# [TASK DESCRIPTION]
For the entries below, the expected answer is the line with "Task: Click the Product Price list title", the line with "Given: Go to Regras de Atendimentos", and every line between them, exactly as written, and nothing more.

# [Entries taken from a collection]

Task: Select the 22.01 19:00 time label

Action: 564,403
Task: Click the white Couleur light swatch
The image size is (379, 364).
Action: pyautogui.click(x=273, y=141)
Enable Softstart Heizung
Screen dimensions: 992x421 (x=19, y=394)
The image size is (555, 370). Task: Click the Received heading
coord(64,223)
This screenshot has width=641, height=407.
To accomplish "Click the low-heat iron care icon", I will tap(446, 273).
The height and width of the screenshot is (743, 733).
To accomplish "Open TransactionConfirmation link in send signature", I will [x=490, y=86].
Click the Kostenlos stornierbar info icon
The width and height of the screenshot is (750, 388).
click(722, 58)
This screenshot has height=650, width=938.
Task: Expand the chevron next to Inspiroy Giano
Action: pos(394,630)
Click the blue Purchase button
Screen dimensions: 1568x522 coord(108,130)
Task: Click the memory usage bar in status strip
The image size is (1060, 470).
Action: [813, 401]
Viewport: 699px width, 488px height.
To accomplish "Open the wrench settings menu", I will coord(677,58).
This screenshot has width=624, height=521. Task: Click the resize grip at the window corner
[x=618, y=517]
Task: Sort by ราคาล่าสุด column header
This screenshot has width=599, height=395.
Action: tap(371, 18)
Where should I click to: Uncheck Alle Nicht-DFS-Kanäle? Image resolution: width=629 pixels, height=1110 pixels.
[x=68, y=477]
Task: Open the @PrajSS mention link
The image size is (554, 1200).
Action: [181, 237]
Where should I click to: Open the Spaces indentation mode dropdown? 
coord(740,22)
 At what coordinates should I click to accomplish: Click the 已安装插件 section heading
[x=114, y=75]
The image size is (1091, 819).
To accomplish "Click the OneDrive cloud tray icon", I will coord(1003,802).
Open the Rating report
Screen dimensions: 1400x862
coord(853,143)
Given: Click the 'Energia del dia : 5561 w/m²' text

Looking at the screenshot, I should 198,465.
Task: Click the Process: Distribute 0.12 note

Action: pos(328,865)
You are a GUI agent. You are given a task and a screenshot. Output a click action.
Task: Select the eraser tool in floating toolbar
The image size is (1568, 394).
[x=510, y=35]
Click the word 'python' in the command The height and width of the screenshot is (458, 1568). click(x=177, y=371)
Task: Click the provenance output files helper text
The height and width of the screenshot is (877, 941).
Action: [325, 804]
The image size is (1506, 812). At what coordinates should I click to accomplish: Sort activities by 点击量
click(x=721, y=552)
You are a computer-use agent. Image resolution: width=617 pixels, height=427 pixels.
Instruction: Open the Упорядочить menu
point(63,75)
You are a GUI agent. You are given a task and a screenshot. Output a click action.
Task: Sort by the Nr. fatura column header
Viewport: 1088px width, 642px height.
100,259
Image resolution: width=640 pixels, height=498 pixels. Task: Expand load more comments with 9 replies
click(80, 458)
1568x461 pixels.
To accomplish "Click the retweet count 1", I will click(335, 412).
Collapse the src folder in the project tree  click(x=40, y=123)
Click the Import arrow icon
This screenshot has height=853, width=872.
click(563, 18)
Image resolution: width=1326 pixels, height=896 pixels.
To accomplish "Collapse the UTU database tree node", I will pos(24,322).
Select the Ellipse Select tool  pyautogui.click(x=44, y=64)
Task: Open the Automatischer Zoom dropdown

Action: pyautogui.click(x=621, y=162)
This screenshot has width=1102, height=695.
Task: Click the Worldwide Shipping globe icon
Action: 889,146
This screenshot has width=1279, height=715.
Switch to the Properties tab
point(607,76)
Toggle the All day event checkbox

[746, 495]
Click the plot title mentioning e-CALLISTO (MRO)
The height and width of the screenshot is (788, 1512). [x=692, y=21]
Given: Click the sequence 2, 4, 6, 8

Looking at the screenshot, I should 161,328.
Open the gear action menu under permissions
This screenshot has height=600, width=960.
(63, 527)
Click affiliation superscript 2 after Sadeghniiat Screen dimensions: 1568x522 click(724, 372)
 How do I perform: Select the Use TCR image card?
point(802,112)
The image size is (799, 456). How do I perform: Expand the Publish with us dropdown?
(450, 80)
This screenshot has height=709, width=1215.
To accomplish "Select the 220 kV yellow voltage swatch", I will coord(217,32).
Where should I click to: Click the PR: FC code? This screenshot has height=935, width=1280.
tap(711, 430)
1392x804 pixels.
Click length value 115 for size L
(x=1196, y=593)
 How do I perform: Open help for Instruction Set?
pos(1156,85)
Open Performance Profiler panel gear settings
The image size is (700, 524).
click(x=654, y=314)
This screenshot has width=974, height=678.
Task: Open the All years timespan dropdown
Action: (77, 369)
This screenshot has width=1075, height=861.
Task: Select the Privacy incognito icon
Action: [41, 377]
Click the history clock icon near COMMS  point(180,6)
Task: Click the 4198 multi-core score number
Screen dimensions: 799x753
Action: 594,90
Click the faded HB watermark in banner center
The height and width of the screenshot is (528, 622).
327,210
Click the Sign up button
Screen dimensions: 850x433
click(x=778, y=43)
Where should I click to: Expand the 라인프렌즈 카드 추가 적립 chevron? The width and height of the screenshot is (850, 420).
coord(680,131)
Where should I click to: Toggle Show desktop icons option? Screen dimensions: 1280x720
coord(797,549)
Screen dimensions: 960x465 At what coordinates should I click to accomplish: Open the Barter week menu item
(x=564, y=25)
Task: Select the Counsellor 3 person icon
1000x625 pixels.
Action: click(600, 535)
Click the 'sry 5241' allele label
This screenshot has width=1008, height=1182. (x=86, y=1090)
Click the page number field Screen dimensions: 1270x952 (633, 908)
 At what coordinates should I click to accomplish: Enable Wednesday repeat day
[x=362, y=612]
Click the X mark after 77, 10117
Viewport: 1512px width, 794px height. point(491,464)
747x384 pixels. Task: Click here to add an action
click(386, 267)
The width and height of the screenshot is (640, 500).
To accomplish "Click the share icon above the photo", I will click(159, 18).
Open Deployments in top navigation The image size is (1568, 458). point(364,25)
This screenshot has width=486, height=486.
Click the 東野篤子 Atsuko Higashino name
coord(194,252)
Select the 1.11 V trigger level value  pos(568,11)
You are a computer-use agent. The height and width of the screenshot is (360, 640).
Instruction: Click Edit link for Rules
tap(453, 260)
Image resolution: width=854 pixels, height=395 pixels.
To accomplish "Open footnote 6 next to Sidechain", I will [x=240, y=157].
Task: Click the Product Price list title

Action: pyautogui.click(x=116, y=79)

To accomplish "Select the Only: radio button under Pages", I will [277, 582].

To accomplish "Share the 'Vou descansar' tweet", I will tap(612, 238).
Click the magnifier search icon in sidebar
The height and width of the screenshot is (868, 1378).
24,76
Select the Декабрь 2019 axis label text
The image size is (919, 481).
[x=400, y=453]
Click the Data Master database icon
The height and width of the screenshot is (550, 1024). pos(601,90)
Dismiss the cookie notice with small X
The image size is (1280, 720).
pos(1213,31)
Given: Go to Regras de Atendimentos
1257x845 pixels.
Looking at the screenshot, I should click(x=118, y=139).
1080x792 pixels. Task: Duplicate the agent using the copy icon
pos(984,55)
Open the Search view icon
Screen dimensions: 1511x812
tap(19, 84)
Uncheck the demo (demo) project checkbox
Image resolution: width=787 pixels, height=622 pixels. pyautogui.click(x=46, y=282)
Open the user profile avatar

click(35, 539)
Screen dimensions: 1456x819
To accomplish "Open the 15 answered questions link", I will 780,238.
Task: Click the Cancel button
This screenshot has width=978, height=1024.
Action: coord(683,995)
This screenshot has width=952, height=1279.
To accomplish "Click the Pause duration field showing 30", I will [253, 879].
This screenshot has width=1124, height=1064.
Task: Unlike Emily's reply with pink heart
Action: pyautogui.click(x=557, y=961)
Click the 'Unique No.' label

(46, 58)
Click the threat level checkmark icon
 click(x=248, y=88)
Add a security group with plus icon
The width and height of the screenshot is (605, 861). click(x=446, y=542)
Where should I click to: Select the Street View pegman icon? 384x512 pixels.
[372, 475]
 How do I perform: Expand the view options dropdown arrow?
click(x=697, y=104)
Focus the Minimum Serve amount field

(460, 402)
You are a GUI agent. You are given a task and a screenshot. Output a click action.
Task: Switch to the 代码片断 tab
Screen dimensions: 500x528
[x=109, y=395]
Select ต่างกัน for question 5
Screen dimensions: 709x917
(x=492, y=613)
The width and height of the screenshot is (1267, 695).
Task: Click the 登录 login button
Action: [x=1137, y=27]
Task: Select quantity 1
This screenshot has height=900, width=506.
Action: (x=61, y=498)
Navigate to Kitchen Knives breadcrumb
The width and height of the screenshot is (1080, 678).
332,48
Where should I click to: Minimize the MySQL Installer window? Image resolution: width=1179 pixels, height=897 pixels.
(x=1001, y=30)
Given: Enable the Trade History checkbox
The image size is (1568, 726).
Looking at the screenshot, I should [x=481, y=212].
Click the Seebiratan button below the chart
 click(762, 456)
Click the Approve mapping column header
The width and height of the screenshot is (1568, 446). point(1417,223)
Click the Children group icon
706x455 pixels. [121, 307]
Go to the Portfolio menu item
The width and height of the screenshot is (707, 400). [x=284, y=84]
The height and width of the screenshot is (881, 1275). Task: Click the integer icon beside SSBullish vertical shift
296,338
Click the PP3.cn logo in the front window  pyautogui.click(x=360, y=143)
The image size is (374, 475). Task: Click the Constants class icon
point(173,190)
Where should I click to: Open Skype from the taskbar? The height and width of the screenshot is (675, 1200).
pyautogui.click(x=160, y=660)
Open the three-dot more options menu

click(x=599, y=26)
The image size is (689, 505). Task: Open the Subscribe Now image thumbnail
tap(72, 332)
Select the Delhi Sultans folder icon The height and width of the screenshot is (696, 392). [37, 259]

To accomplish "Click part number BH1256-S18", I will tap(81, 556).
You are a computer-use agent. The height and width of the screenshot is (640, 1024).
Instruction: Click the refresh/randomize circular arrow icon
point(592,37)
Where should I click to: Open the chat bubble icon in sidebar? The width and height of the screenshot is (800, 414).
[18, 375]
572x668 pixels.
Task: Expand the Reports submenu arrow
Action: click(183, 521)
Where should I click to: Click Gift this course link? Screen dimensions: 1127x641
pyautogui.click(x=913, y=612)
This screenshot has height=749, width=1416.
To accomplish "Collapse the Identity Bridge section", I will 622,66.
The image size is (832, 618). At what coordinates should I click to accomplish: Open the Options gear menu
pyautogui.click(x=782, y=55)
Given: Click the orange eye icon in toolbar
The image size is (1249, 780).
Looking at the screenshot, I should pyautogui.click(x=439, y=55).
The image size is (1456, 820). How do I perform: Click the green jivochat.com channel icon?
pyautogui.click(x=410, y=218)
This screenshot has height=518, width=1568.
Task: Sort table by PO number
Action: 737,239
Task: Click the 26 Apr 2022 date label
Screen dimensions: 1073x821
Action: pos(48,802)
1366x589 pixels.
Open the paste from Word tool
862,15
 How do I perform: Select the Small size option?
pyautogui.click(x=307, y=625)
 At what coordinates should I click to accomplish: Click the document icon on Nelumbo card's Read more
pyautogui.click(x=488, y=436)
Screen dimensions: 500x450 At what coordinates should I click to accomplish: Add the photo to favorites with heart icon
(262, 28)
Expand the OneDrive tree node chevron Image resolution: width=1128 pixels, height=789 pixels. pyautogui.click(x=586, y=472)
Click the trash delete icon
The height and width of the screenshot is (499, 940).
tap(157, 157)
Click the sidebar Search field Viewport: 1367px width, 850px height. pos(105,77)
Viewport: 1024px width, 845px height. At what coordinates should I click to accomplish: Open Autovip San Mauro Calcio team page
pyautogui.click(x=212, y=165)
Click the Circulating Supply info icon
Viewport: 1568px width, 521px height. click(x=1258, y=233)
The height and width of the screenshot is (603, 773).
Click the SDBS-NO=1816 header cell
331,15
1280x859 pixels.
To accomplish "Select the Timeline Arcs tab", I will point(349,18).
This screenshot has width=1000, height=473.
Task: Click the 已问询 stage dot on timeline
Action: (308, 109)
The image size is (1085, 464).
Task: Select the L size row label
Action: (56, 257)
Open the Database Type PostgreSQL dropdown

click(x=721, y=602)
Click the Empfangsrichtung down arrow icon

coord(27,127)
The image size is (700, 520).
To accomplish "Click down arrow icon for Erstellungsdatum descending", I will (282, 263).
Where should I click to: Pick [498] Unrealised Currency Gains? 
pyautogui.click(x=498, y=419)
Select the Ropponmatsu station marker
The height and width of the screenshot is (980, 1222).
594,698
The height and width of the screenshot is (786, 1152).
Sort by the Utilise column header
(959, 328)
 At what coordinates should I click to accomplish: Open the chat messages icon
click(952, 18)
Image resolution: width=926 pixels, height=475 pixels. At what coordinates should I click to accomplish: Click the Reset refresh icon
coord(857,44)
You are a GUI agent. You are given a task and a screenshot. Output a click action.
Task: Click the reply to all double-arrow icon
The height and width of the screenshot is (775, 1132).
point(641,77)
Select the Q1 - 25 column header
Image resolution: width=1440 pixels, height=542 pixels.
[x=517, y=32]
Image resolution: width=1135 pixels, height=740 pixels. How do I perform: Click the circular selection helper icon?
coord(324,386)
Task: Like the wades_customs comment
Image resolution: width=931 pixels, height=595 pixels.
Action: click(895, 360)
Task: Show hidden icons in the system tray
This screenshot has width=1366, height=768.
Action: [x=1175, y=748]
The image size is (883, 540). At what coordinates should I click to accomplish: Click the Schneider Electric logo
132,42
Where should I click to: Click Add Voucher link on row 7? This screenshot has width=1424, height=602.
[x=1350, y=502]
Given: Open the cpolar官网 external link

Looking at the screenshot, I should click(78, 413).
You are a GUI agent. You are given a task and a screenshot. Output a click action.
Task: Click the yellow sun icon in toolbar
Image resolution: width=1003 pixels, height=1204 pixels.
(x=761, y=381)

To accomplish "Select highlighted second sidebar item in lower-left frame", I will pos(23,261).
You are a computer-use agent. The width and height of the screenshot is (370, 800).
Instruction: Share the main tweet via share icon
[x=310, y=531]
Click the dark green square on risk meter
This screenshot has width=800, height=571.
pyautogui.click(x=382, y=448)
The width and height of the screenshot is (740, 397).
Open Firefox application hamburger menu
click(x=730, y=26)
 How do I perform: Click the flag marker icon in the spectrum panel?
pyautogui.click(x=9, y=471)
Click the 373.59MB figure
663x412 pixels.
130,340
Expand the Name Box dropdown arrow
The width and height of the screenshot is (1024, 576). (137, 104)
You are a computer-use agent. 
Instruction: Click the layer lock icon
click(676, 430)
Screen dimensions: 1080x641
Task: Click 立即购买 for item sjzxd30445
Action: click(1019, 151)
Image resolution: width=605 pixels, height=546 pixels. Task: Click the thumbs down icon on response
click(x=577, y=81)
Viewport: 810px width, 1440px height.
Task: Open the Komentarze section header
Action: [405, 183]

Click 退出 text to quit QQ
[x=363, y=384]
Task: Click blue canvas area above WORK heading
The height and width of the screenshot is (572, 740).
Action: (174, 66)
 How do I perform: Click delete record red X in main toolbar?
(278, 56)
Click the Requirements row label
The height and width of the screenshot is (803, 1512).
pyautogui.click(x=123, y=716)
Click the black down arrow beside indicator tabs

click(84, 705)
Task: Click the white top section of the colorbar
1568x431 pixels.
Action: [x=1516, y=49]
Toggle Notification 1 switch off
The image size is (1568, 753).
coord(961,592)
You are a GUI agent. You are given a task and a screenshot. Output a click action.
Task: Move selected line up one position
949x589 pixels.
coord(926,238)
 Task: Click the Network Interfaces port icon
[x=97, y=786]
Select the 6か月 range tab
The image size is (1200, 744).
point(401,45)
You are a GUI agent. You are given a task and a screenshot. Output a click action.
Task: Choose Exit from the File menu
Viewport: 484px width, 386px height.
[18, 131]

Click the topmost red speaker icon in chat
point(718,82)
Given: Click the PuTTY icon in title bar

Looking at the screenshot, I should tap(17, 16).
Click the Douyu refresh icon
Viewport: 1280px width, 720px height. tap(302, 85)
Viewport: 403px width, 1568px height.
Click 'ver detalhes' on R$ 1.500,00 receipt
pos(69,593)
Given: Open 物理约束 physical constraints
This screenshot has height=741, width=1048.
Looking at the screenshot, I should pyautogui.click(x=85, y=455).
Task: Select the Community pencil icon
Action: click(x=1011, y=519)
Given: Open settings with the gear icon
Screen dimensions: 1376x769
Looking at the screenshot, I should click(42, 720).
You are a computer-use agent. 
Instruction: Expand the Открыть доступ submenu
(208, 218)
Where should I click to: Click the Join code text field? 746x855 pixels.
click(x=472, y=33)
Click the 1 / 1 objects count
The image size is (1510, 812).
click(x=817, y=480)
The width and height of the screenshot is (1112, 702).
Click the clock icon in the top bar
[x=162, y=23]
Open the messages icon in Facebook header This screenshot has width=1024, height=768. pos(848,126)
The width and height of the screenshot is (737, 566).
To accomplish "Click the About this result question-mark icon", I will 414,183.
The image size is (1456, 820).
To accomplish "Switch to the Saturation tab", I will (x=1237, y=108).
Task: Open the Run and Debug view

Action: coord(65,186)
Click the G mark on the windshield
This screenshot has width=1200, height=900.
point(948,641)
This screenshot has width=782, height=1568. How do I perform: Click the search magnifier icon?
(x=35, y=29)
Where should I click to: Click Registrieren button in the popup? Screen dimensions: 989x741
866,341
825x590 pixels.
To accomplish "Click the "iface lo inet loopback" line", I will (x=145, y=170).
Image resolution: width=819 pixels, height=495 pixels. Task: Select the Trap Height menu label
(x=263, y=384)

# [EXERCISE RESULT]
Task: Click the Product Price list title

Action: pyautogui.click(x=116, y=79)

To accomplish "Select the Only: radio button under Pages", I will [277, 582].

To accomplish "Share the 'Vou descansar' tweet", I will tap(612, 238).
Click the magnifier search icon in sidebar
The height and width of the screenshot is (868, 1378).
24,76
Select the Декабрь 2019 axis label text
The image size is (919, 481).
[x=400, y=453]
Click the Data Master database icon
The height and width of the screenshot is (550, 1024). pos(601,90)
Dismiss the cookie notice with small X
The image size is (1280, 720).
pos(1213,31)
Given: Go to Regras de Atendimentos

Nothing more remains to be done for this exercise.